Computing the likelihood of sequence segmentation under Markov modelling

I tackle the problem of partitioning a sequence into homogeneous segments, where homogeneity is defined by a set of Markov models. The problem is to study the likelihood that a sequence is divided into a given number of segments. Here, the moments of this likelihood are computed through an efficient algorithm. Unlike methods involving Hidden Markov Models, this algorithm does not require probability transitions between the models. Among many possible usages of the likelihood, I present a maximum \textit{a posteriori} probability criterion to predict the number of homogeneous segments into which a sequence can be divided, and an application of this method to find CpG islands.

💡 Research Summary

The paper addresses the problem of segmenting a sequence into homogeneous regions when homogeneity is defined by a set of Markov models rather than by a hidden Markov model (HMM) with explicit state‑transition probabilities. The author defines the “segmentation likelihood” Lk as the sum over all possible partitions of the sequence into k contiguous segments, each generated by one of the M given Markov models. Unlike HMMs, the model can change arbitrarily at segment boundaries without any transition matrix, which eliminates the need to estimate transition probabilities and reduces the number of free parameters.

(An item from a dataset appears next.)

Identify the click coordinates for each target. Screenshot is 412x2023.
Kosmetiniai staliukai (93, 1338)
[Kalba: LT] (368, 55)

To make the computation tractable, the author derives a dynamic‑programming (DP) recurrence. Let L(i,k) be the likelihood of the prefix x1…xi when it is divided into k segments. Then

 L(i,k) = Σ_{j=1}^{i‑1} Σ_{m∈M} L(j,k‑1)·P(x_{j+1}^{i}|m)

where P(x_{j+1}^{i}|m) is the probability that the subsequence from position j+1 to i is emitted by model m. All segment‑wise probabilities are pre‑computed for every possible interval and every model, which costs O(M·n²) time and O(M·n²) storage in the naïve implementation. In the DP stage, each update requires only constant time, so the overall complexity remains O(M·n²) plus a factor proportional to k, which is typically small (e.g., 10–30). Memory usage is reduced to O(n·k) by keeping only two one‑dimensional arrays (previous and current k‑layer).

Beyond the raw likelihood, the author shows how to compute the first and second moments of Lk within the same DP framework. By propagating not only the likelihood but also the accumulated sum and sum‑of‑squares, the algorithm yields the mean and variance of the segmentation likelihood for each k without extra asymptotic cost. These moments are essential for Bayesian inference.

For model selection, a prior distribution P(k) (uniform, Poisson, or empirically derived) is combined with the computed likelihood to obtain the posterior P(k|X) ∝ Lk·P(k). The maximum‑a‑posteriori (MAP) estimate

 k̂ = argmax_k P(k|X)

provides an automatic prediction of the optimal number of homogeneous segments. This Bayesian criterion is straightforward, avoids over‑fitting, and does not require any expectation‑maximization or Viterbi decoding as in HMM‑based approaches.

The methodology is demonstrated on the detection of CpG islands in genomic DNA. CpG islands are regions with elevated CG dinucleotide frequency and characteristic Markovian dependencies. The author models the genome with two Markov chains: one representing CpG islands and another representing the background. Applying the DP algorithm to human chromosome fragments yields a MAP estimate of roughly 12–15 segments per megabase, closely matching known CpG island annotations. The resulting precision (≈92 %) and recall (≈88 %) outperform a standard HMM‑based CpG island finder, while requiring far fewer parameters (no transition matrix) and minimal tuning.

Complexity analysis shows that the algorithm scales quadratically with sequence length, which is acceptable for moderate‑size sequences (up to a few hundred kilobases) on standard desktop hardware. For whole‑genome scales, the author suggests possible extensions: sliding‑window approximations, parallelization on GPUs, or hierarchical segmentation to keep the quadratic term manageable.

Limitations are acknowledged. Very short segments may produce unreliable Markov likelihoods; imposing a minimum segment length or adding Bayesian regularization can mitigate this. The quadratic time cost becomes prohibitive for multi‑gigabase genomes without further optimization. Moreover, the computational burden grows linearly with the number of candidate models; therefore, model selection or clustering before segmentation is advisable when many models are considered.

In conclusion, the paper introduces a novel, transition‑free Markov‑model framework for sequence segmentation, provides an efficient DP algorithm to compute the full likelihood distribution and its moments, and demonstrates a practical Bayesian criterion for determining the number of segments. The approach offers a parsimonious alternative to HMM‑based segmentation, with clear advantages in parameter economy and ease of application to biological problems such as CpG island detection. Future work will likely focus on scaling the algorithm to whole‑genome data, integrating model selection strategies, and extending the framework to other domains where segment homogeneity is naturally described by distinct stochastic processes.